Actually in the sight of God, there are three entities on earth that he considers as three unique group of division that has continued for the last two millenniums. They are Jews, Gentiles and the Church of God (1 Cor 10:32).
So from the time of creation there has been law set by God for all humans to keep God's commandments in obedience so that they might become holy to the Lord (Gen 1:16-17). But our forefather first Adam fell in to sin, and thus through sin death spread to all men, because all sinned (Rom 5:12). The way out of sin is by faith which was taught to Adam and Eve through a sacrificial system of clothing to cover their nakedness, shame and fear which had come upon them right after they fell in to sin and received curse through God's justice which had come upon mankind for their disobedience (Gen 3:21). So there must have been a place where God has set for the sacrifice of animals to express their faith in God's redemptive power through the Messiah, which Cain rejected through his religious offering but Abel accepted and practiced before he was murdered (Gen 4:7, 16). Even until Noah this act of faith have continued, that is why we see Noah chose to keep the seven pair of clean birds and animals that are sacrificed of those domesticated kind, but only a pair of every other animals and birds that was brought by the Lord which were wild as instructed by the Lord (Gen 7:2-3). We see Noah express the same faith to the Lord through his sacrifice after coming out of the flood through the grace of God (Gen 8:20).
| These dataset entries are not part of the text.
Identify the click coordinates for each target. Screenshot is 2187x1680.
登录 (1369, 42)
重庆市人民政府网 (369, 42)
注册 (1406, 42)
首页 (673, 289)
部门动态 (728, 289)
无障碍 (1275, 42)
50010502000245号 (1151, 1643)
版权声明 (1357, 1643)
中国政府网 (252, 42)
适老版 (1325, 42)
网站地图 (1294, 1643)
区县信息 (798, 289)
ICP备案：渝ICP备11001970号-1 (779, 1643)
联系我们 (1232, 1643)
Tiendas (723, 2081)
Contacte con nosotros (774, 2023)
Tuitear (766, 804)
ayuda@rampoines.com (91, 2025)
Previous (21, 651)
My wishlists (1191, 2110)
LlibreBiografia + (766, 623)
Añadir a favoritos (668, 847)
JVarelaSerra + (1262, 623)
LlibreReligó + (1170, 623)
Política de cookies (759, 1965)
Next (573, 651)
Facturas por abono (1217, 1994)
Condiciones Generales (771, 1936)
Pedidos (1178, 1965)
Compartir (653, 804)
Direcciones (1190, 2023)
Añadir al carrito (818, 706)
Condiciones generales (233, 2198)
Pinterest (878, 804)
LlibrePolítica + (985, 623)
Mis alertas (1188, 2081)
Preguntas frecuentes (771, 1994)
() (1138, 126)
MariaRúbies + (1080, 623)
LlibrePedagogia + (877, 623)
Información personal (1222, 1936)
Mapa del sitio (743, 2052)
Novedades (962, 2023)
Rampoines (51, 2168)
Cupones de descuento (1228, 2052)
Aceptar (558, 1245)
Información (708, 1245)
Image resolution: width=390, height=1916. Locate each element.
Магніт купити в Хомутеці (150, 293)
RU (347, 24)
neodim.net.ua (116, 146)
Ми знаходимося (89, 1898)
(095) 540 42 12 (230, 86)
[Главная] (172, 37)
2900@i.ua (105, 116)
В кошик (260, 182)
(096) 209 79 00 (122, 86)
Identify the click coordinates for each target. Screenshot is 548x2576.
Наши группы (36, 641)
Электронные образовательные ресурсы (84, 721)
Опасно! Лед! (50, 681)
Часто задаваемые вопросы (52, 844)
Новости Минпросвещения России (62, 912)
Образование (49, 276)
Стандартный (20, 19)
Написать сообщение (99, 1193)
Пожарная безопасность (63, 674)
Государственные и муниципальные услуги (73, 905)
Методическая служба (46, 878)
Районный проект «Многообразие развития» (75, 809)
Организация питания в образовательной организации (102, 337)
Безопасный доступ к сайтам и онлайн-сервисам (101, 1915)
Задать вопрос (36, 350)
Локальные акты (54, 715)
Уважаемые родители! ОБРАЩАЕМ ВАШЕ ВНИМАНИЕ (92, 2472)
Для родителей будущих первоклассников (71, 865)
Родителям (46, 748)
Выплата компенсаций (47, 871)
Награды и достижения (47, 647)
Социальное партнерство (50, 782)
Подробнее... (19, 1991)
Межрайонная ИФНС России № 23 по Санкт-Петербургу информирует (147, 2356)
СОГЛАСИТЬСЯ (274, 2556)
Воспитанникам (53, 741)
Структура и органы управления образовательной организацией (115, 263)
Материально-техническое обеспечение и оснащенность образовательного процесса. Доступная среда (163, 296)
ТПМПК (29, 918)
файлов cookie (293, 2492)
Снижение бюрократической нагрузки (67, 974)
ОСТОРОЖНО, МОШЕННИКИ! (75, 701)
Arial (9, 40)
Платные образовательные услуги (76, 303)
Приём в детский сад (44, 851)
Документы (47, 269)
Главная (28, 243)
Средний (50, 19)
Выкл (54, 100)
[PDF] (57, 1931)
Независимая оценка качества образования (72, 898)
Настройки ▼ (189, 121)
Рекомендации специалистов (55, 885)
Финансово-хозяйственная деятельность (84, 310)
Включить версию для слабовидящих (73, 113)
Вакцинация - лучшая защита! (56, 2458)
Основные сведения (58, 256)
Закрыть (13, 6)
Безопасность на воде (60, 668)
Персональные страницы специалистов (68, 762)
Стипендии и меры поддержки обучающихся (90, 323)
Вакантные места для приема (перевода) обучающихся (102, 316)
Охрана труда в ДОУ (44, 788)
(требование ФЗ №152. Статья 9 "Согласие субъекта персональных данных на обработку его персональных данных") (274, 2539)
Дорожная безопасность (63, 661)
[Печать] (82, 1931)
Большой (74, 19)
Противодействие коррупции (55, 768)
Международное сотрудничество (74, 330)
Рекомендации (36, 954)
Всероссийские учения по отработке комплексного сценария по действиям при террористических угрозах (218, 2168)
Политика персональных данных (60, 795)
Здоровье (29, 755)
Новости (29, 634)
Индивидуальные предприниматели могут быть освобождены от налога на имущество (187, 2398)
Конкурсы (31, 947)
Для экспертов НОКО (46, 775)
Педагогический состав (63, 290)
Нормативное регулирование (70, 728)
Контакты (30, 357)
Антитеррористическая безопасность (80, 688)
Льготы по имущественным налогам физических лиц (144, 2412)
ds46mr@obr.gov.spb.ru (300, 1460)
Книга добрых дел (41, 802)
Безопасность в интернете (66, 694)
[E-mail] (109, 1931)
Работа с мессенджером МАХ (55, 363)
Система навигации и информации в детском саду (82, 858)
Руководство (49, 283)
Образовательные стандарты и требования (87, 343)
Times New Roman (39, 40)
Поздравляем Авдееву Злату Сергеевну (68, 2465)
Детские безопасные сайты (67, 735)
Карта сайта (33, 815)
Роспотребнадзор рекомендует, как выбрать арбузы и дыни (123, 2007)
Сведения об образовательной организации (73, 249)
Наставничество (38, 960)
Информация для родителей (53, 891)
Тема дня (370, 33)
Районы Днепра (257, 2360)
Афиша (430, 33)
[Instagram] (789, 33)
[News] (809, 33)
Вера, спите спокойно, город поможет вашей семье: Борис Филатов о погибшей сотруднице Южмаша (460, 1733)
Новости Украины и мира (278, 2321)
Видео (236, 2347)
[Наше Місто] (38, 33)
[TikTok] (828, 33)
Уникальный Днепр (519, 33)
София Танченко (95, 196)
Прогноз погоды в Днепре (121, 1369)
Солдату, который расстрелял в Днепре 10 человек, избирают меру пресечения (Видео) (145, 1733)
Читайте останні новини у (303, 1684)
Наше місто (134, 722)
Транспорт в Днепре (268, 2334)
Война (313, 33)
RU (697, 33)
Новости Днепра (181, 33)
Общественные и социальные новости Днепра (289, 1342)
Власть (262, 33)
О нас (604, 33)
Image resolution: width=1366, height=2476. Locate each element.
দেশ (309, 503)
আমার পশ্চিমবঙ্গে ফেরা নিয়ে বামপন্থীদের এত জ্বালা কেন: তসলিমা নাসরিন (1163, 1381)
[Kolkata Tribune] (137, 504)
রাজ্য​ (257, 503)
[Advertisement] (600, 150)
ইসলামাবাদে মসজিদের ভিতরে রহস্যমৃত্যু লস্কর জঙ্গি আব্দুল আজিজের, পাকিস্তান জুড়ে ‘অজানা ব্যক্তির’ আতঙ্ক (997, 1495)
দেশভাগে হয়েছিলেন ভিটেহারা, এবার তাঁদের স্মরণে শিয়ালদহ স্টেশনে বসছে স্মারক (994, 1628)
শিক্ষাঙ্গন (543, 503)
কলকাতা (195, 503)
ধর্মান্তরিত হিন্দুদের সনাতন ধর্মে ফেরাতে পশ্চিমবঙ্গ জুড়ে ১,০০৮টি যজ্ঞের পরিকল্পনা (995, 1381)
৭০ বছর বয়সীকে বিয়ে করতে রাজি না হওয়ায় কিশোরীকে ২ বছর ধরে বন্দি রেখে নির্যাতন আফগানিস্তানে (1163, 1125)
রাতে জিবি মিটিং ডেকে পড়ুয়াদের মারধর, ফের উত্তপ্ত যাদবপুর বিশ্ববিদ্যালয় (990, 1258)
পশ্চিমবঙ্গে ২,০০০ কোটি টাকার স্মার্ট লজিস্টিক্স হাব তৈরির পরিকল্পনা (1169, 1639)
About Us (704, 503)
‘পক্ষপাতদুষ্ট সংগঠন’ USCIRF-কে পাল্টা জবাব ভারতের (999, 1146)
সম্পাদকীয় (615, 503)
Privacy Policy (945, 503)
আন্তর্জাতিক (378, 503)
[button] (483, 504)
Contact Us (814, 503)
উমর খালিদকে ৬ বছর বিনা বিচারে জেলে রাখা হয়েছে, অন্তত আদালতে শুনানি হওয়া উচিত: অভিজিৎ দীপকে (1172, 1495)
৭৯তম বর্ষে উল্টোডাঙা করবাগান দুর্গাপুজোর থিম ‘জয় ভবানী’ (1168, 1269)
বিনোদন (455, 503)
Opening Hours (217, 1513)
Just after the flood, when all humans got together and wanted to make a name for themselves apart from acknowledging the grace of God through faith (Gen 11:4), God caused confusion and scattered them over the face of all the earth (Gen 11:5-9; 10:25, 32).
The question to ask ourselves is, whether humans kept the Sabbath that God initiated in the Book of Genesis? The Gentiles did not keep it as per what God instructed them at the beginning, Cain and his generations rebelled and went away from the Presence of God and the instructions that he gave them to sustain their faith (Gen 4:16). We also know that the flood came because the sons of God who were of faith began to mix with the daughters of men who were of the lineage of Cain who were godless and violent, thus it brought God's judgment to all men through the flood including sons of God among whom Noah and his family members who were just eight were only saved (Gen 6:1-5; 1 Peter 3:18-22; 4:6). Did Noah keep the Sabbath of God which was initiated by God during creation? We know Noah did not keep it but had faith in God, thus Noah found grace in the eyes of the Lord and out it we know through the keeping of the law no flesh will ever be justified before the Lord (Rom 3:20; Gal 2:16; 3:11).
Then through the lineage of Shem, God raised up again a generation of people for Himself and among them God calls Abraham to become consecrated through faith and brought out a generation of a godly nation through his promise (Gen 12:1-3). We know Abraham kept the faith of their forefathers through sacrificing altar which proved his faith (Gen 12:8). Did Abraham keep the Sabbath of the creation time? No, but God justified him through his faith, thus we come to understand that faith is the internal Sabbath that both great Men like Noah and Abraham alike kept along with their generations that believed the Lord of Creation and Redemption (Gen 15:6; Rom 4:3, 14; Gal 3:17).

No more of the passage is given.